Paradoxe : alors que la plupart vivent en France, ils sont encore peu connus chez nous tandis les grands musées américains (MoMa et Whitney) et quelques galeries européennes (Pierre Marie Giraud...) les exposent. L'occasion idéale de découvrir le travail de ces artistes. Chacun porte en lui un univers singuliers mais tous se raccordent sur la volonté de repousser les limites techniques de la porcelaine. En première ligne, Jonathan Hammer a crée main dans la main avec Bernardaud d'imposants clowns-culbutos qui incitent le visiteur à les pousser, prouvant par la même occasion la résistance exceptionnelle de la porcelaine, ici maintenue à terre par du plomb. Dans un autre registre, entre Francis Bacon et Matthew Barney, Wayne Fischer sublime ses formes anthropomorphiques en sablant et ponçant à outrance. L'expérience tactile est ici requise. On est à la fois transporté par la douceur à laquelle la porcelaine est parvenue à muer et dérouté par un sujet complexe à limite du morbide que l'artiste propose. Avec cette même ambiguité, tout en subtilité, Jeffrey Haines dualise l'expérience tactile et sensorielle entre le blanc et l'or. Ses poings américains-fouets-hochets-sex toys (au choix) amènent au rêve... On retrouve aussi les propositions abstraites et colorées de Kristin McKirdy, dont la cote est déjà bien établie sur le marché de l'art. Exposées dans les anciennes usines Bernardaud désormais reconverties en galerie, les oeuvres prennent tout leur sens. Tradition et innovation toujours pour la manufacture, rebellion arty pour la fondation. Ambiance jazzy pour contenu iconoclaste, Made in France by Americans (jusqu'au 24 octobre) est à ne pas rater (même si, je sais, c'est à Limoges...). Histoire aussi ensuite de visiter les superbes ateliers de la maison.
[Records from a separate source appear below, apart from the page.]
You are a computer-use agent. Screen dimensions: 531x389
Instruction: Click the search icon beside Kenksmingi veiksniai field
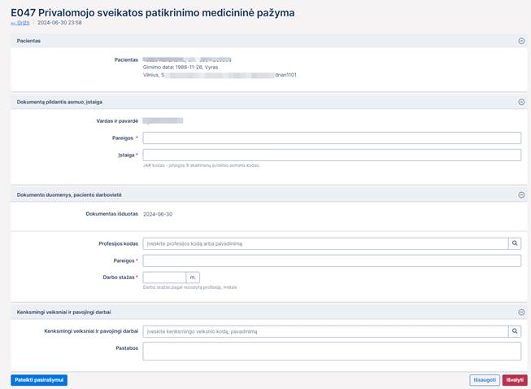coord(515,331)
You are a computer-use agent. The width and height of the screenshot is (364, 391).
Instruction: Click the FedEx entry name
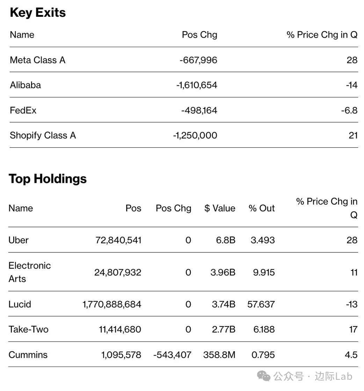[x=23, y=110]
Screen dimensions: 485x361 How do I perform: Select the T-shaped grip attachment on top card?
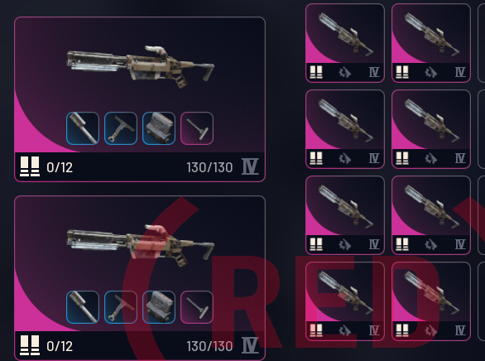121,128
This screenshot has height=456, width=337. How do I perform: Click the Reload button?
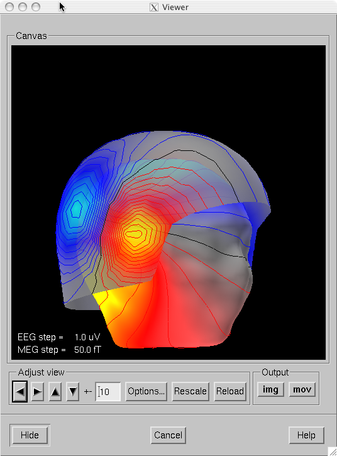pos(230,391)
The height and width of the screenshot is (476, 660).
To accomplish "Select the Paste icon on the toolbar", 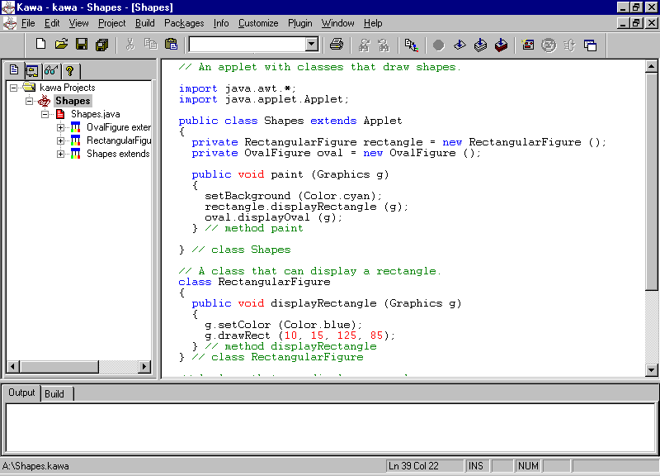I will (x=170, y=45).
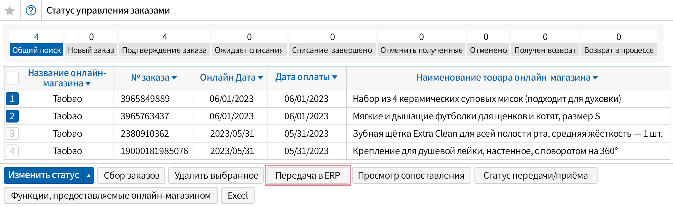The height and width of the screenshot is (207, 673).
Task: Click order number 3965849889 cell
Action: tap(145, 99)
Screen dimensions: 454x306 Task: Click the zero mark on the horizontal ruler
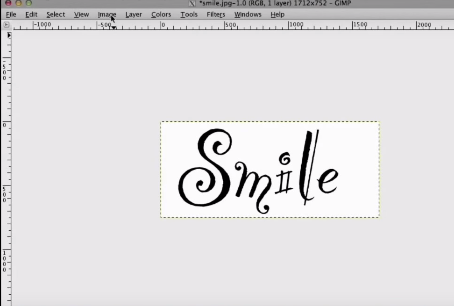coord(163,25)
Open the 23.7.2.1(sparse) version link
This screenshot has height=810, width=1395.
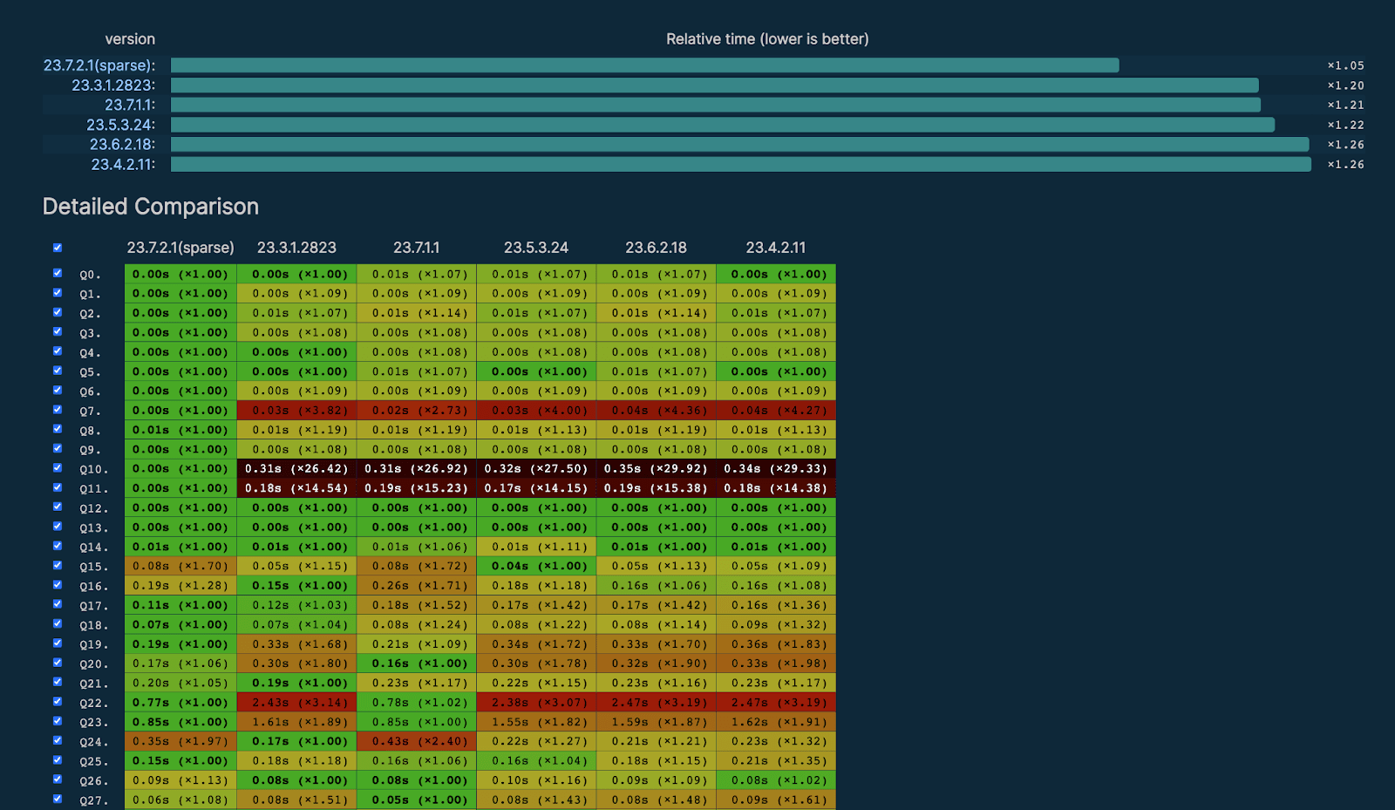(x=99, y=65)

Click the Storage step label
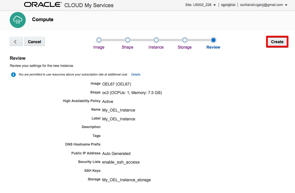[x=185, y=47]
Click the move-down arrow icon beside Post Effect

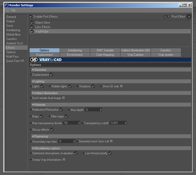[169, 17]
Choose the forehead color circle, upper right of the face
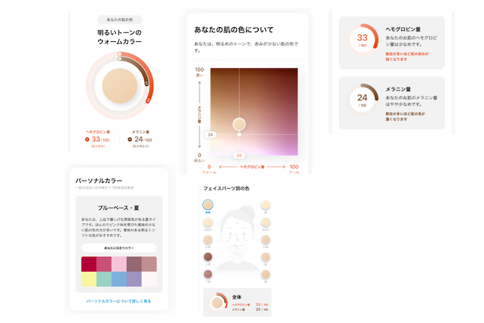This screenshot has width=484, height=323. tap(265, 205)
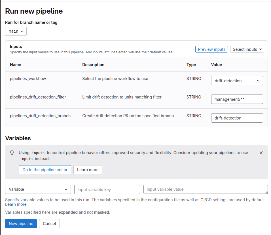
Task: Select the Input variable value textarea
Action: point(205,189)
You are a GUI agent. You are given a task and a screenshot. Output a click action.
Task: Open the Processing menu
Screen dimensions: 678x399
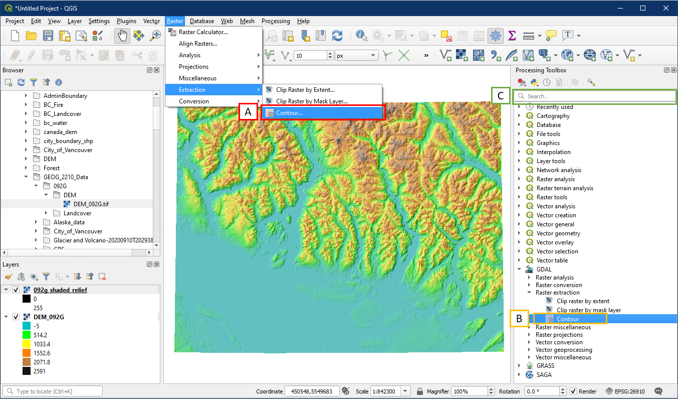[x=276, y=21]
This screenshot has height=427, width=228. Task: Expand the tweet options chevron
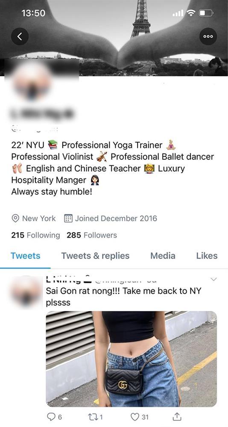coord(213,279)
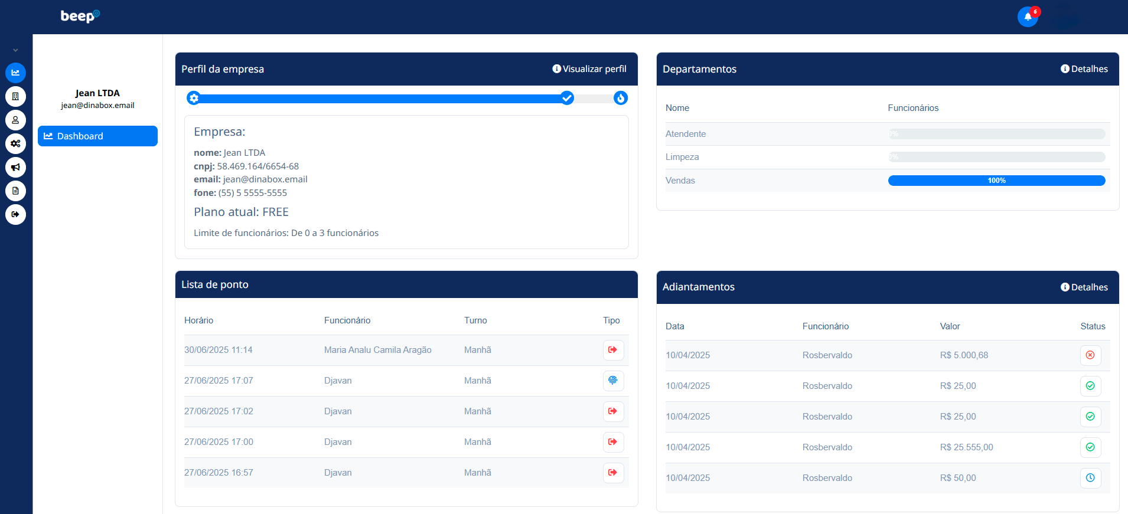Click the fingerprint icon for 27/06/2025 17:07 entry
The image size is (1128, 514).
tap(613, 381)
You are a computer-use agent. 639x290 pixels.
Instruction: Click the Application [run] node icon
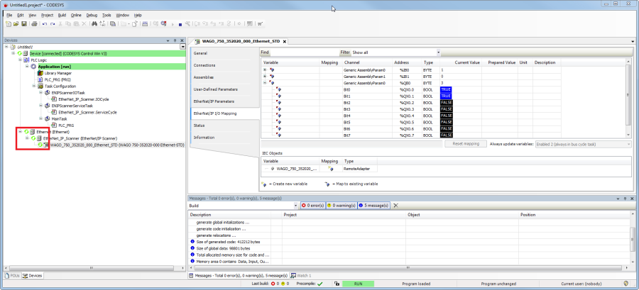pos(33,66)
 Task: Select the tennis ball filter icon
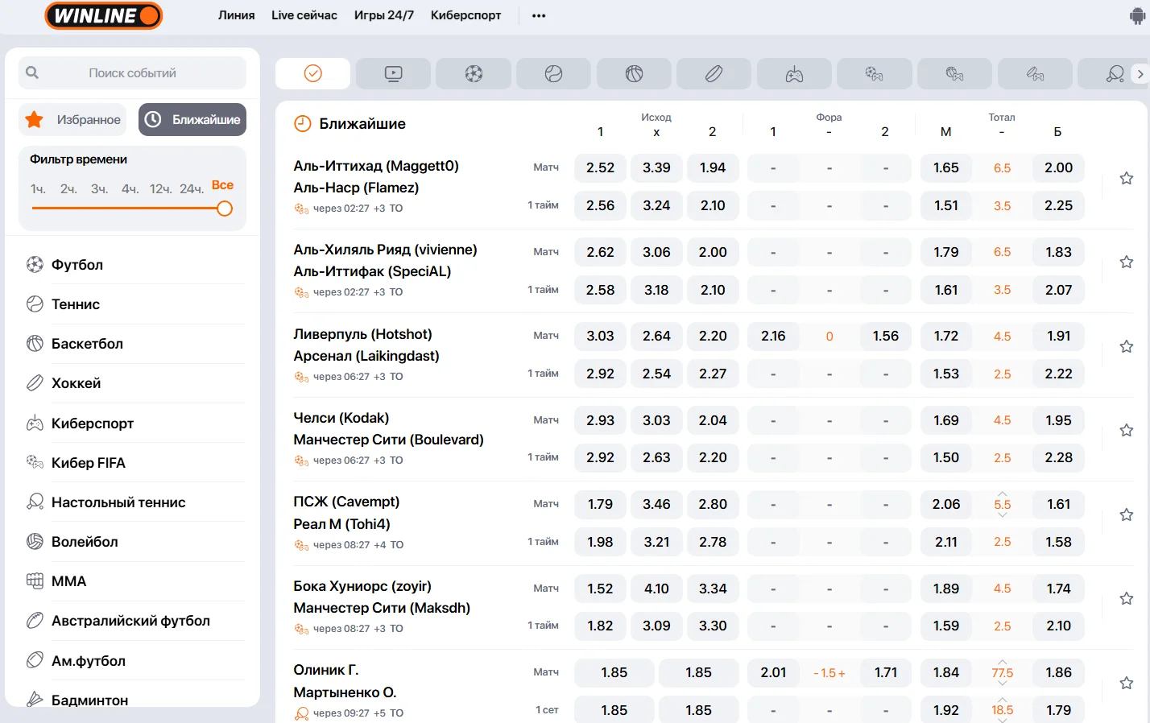pyautogui.click(x=553, y=74)
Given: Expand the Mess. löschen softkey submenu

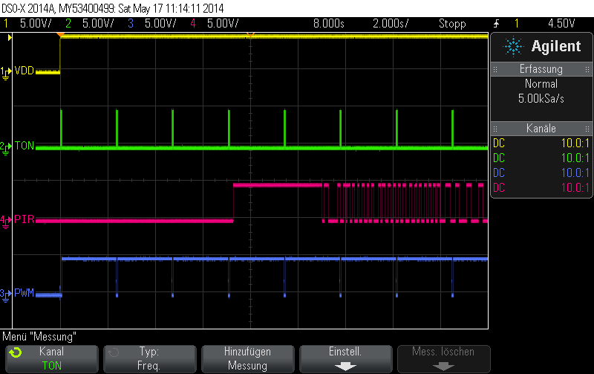Looking at the screenshot, I should [x=443, y=358].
Like old time : ici les anciens ateliers réaménagés à l'ancienne

It's been a while since americans have mourned the "art vs industry" debate that had shaken Europe last century. Indeed, boundaries between art and "arts appliqués" (sorry) gradually became porous, and design now sits front row. What about porcelain? Bernardaud has acquired over two centuries a worldwide notoriety by collaborating with famous and up-and-coming designers. Since the 70's and the collaboration with Raymond Loewy, many designers have kept Bernardaud at the top of the edge concerning homeware design : Olivier Gagnère, Hervé van der Straeten, Martin Szekely, Andrea Branzi, 5.5 Designers, and more recently the Campanas. Since 2003, Bernardaud calls artists to maintain a privileged relationship with the brand and show their work in a new gallery space in Limoges. Hélène Huret is the director of the foundation. This year, she has invited a few american artists to exhibit their creations in Limoges, Bernardaud's cradle.

Jeffrey Haines

Wayne Fischer / Kristin McKirdy

While most of them live in France, they are still little known here although their works are shown in major american museums such as the MoMA and the Whitney in New York, and some european galleries like Pierre Marie Giraud in Brussels. If each carries a strong and unique universe, they're all connected on the willingness to push porcelain's technical limits. Exclusively for this exhibition, Jonathan Hammer has created hand in hand with Bernardaud a couple of big clowns figures proving porcelain's amazing strength. These clowns can be moved by a single push and they're maintained ashore by lead. At another level, Wayne Fischers's sublim smooth anthropomorphic forms are inspired by Francis Bacon and Matthew Barney. The sens of touch is here required. With the same ambiguity and subtlety, Jeffrey Haines have done some unusual objects between rattles, whips and sex toys. Kristin McKirdy's colorful & geometrical shapes are also featured.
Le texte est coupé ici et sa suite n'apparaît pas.